Millie entered the design world through her husband, Morton (Mort) Goldsholl, who invited Millie to enter the world of advertising alongside him. The two met at work, a paper box manufacturer where Millie did accounting and Mort designed packaging. Mort kept his day job as a freelance designer and encouraged Millie to enter the newly formed IIT Institute of Design, the first school in Chicago to offer a design degree. Millie ultimately studied architecture, but the school's Bauhaus inspired environment encouraged her to experiment with different materials, mediums and machines. It is here where she was first introduced to filmmaking, and where she developed a lifelong connection to László Moholy-Nagy's vision of industry, art and design.

In 1955, Mort and Millie Goldsholl established Goldsholl Design & Film Associates. Mort took responsibility for the design division, while Millie took charge of building a film division. Their Northfield, Illinois studio reflected the flexibility and freedom of the Bauhaus tradition, combining traditional graphic design work alongside a filmmaking studio. Millie compared the studio to a beehive, but noted the proximity led to collaborations and experiments that wouldn't have happened any other way. “We are involved here in every step of the film process, from idea to imagery,” Millie told Rhodes Patterson shortly after moving in, “and we find this maintains the integrity of the concept. Phonics can be manipulated with the same freedom as image. The auditory is mobilized to create mood. Images may be heard, and sound seen. It is not so much in the components of the film structure that its art resides, but rather in relationships, interaction and transitions that it assumes its significance. The pulse or rhythm of a film can produce tension, excitement and release,” she continued. “In editing, the filmmaker gives wings to the parts . . . cleaving them from their place in time and space . . . releasing them into a designer's stratosphere––there to be juggled, taken, rejected, extended, clipped, superimposed and recomposed.”

In addition to her Goldsholl Design Associates firm work, Millie made a handful of films on her own, including the award-winning animation, Up is Down (1969). This short film looks at a study of an unconventional, young boy who is temporarily persuaded to accept others' viewpoints as his own. Millie, who dedicated the film to Martin Luther King, considered herself a maverick like the young boy who walks on his hands in the animated film. She once stated, "It is better to be utopic than myopic – even if you're not a designer – and especially if you are. It's not so much a matter of thinking big as thinking deep."
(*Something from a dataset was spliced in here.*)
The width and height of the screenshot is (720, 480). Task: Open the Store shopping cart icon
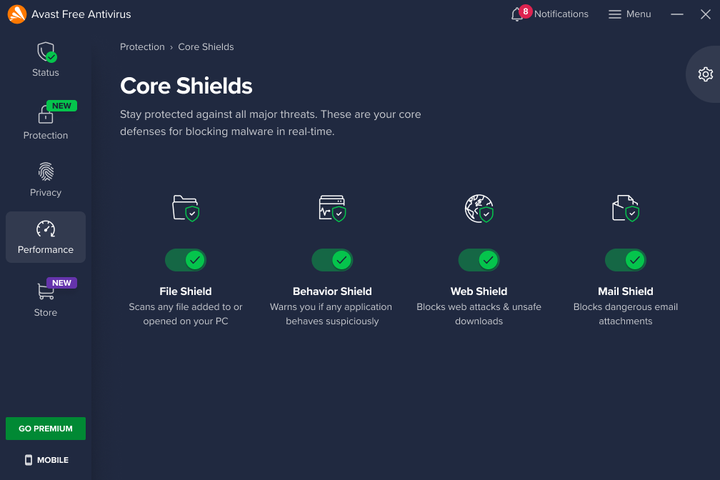(x=45, y=291)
Millie died in May 2012, preceded by Mort in 1995. Mort and Millie are survived by their two children, Harry Goldsholl, and Gleda Dreke, as well as their grandchildren: Jesse Goldsholl, Jake Goldsholl, Rebecca Dreke, RD Dreke, and Emily Dreke.

Since 2006, Millie and Mort Goldsholl's films have been in the care of Chicago Film Archives (CFA). CFA's Mort & Millie Goldsholl Collection contains commercials and industrial films that Goldsholl Design & Film Associates made for their clients as well as experimental films and animations made by both Morton and Millie, unedited travel films shot by Morton and Millie and films that the two collected over the years.